To spark buzz for its upcoming cartoon show Aqua Teen Hunger Force, guerilla marketers acting on behalf of Atlanta, Ga.-based Turner Broadcasting placed blinking, sinister-looking boxes in prominent public places in 10 major US cities. The idea was to draw attention by projecting images on public walls, bridges and other spots. Instead, on Wednesday, the bomb-like devices ended up scaring the bejeebers out of commuters in Boston, stalling road and river traffic and putting law enforcement bodies on red alert – after which two employees of NYC-based guerilla marketer Interference Inc. were arrested.
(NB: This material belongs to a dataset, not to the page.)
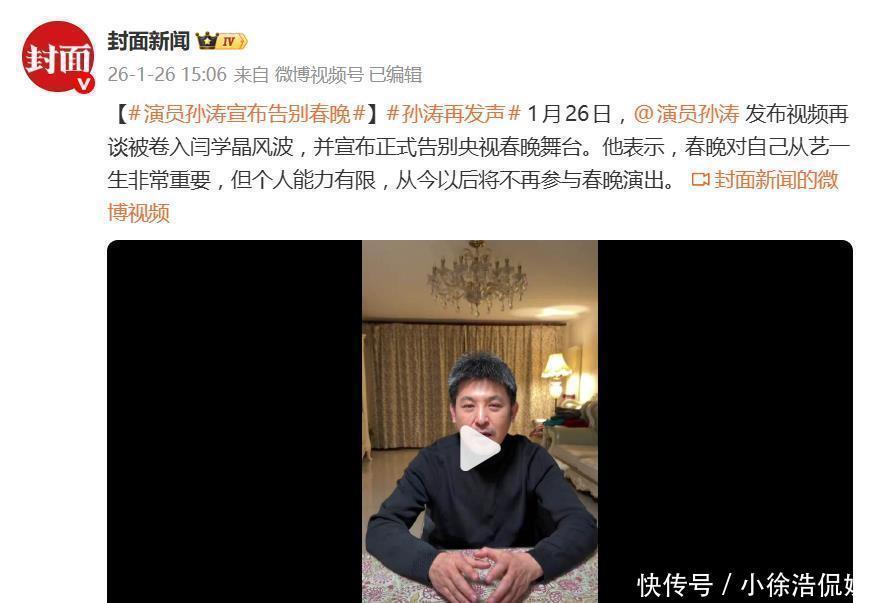This screenshot has height=603, width=875.
Task: Click the chandelier area in video thumbnail
Action: click(x=477, y=275)
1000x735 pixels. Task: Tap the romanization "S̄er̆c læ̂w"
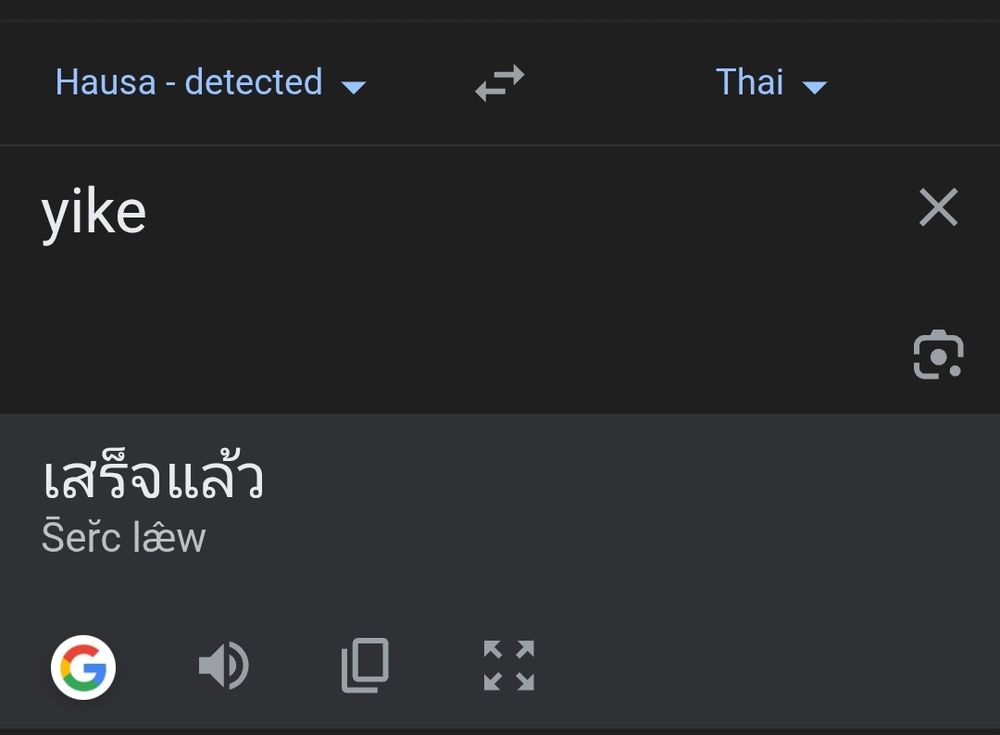point(123,538)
‘Boston was literally locked down and it’ll probably end up costing the city a million bucks – who’s going to pay for that?’ Audibly fuming, Michael Levine asks MiC the rhetorical question in a phone call from his Los Angeles headquarters. As both a PR vet who’s worked with major corporations including Nike and Pizza Hut – not to mention Barbra Streisand and Michael Jackson – and the author of the classic Guerilla PR and the more recent Broken Windows – Levine definitely knows the difference between good and bad publicity. And he calls the fiasco ‘the single stupidest PR stunt I’ve ever witnessed.
‘To think it got approved by senior executives of Turner Broadcasting is literally unbelievable. How would you, in a post-9/11 world, take this kind of risk? I’ve never seen anything stupider in my life.’
So severe were fears in the Boston area, where police bomb squads ultimately found 38 devices, that Interstate 93 was shut down along with two bridges and two transit lines. The Charles River was closed to boat traffic by the US Coast Guard, and Tufts New England Medical Center was evacuated after one of the devices was found in a basement parking garage.
How, in Levine’s opinion, could professionals as savvy as those at Turner usually are have gotten this promo so wrong? ‘It’s so stupid that I have no explanation,’ he answers. ‘It simply defies logic.’